### EXERCISE
Continue the passage on Norwegian leprosy missions in Madagascar, picking up after its last sentence.

### PROVIDED PASSAGE
────────────────────
“Norwegian leprosy missions in Madagascar 1880-1920”

Cand. philol. Sigurd Sandmo

Health work and medicine have always been an important part of protestant missions. The medical missionary represented both secular knowledge rooted in European science and medical education, and the Biblical connection between salvation and healing. To the NMS missions in Madagascar, leprosy, an illness of ancient religious metaphors, became a highly profiled task. In 1888 NMS established the big leper town of Ambohipiantrana in the Malagasy highlands, which was moved and renamed Mangarano in 1916. Both in size and standard these were ground-breaking leper colonies of the time. 
          One could suggest several reasons why leprosy became such an important matter to the Norwegians. First, the disease of the Bible emphasized the religious metaphors of medical missions and gave the mission useful tools for fund raising in Norway, where the disease was well known. Second, the Norwegian authorities were known for their successful struggle against leprosy in the nineteenth century and for their important role in international leprosy research. Norwegian missionaries could be trained at the famous leprosy institutions in Norway before departure to the missionary fields, and Norwegian physicians could give useful advice in dealing with the dangers of contagion in the Norwegian leper towns in Madagascar.
────────────────────
### THE DATA
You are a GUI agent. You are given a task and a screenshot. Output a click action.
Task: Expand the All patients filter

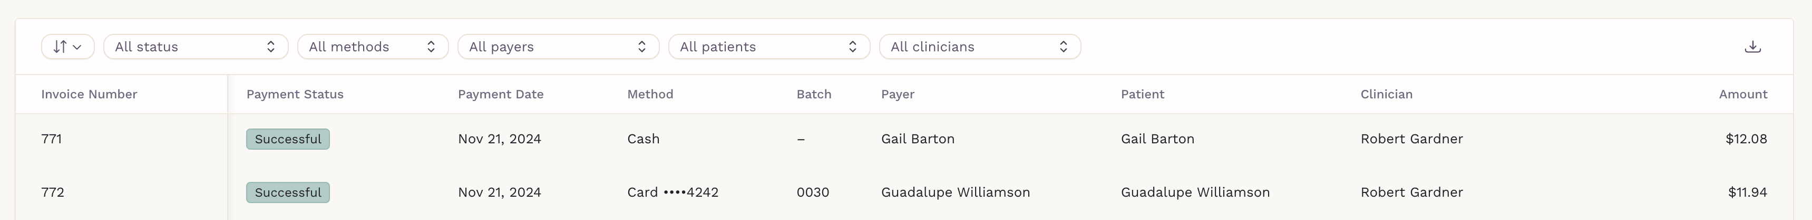(769, 47)
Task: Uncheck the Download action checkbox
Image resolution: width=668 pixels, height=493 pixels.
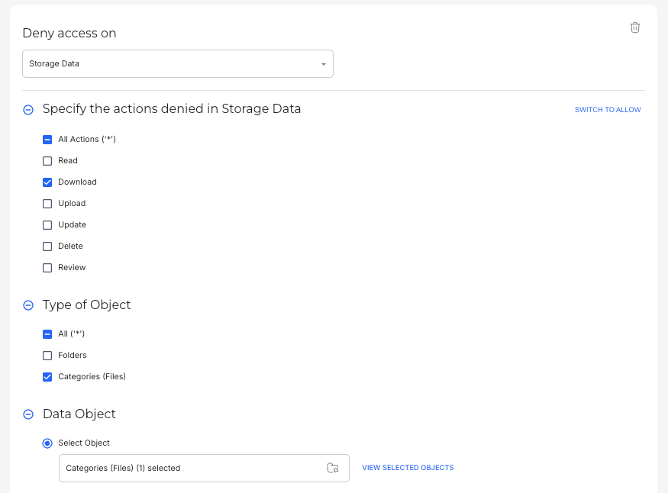Action: pos(47,182)
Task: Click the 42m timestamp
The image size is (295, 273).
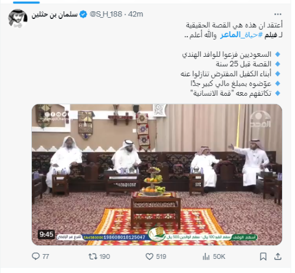Action: [136, 14]
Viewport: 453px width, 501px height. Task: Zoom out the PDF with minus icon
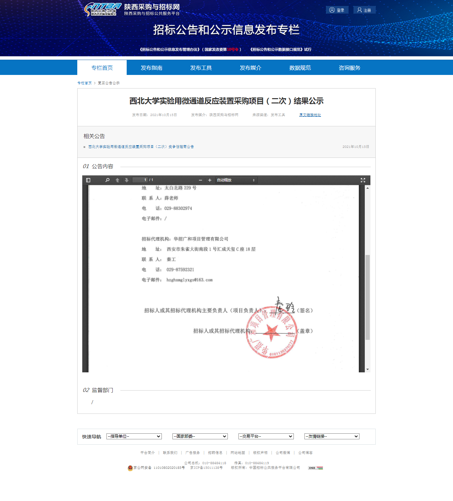coord(200,180)
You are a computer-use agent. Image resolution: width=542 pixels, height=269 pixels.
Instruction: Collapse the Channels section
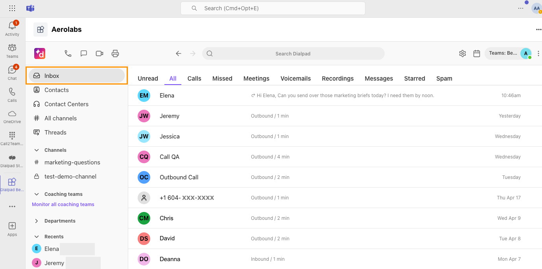(37, 150)
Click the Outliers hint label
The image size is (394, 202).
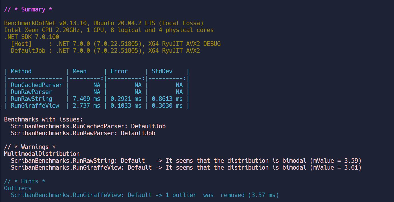tap(18, 188)
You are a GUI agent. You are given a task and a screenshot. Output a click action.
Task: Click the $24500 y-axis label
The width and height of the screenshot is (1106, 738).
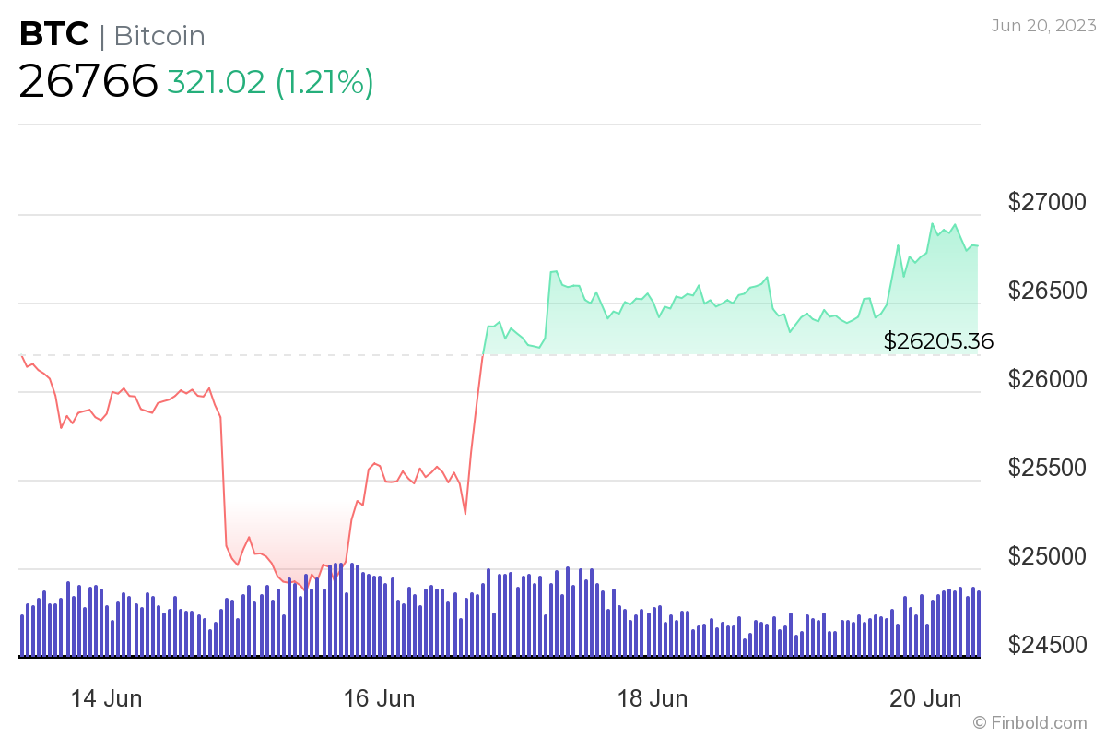(x=1049, y=645)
────────────────────
### THE ANSWER
          The work among the lepers was a struggle against a horrible threat to the Malagasy society, and was probably considered as such. Nevertheless, the disease also represented political opportunities for a small country like Norway to fulfil its missionary work in a country characterised by the political and missionary rivalry of more powerful countries and religious and political factions. British protestant missionaries were well established when the Norwegians arrived in the early 1880s, so were French Catholics and Jesuits. In 1895 Madagascar came under French rule and existing conflicts were sharpened. However, the Norwegian leprosy missions were considered as both politically and religiously harmless, and also in the interest of the new colonial rule. The Norwegian leprosy missions were, so to speak, legitimised by medical knowledge and experience, but nourished by religious metaphors. In Madagascar the disease played an important political role, making it possible for the Norwegians to establish themselves among rivalling participants of bigger size and power. This project will question how NMS used leprosy as a political metaphor when addressing both Malagasy and French authorities in Madagascar and how the disease was presented to the readers of NMS publications in Norway. The main sources will consist of archive material and printed publications in the NMS archive in Stavanger.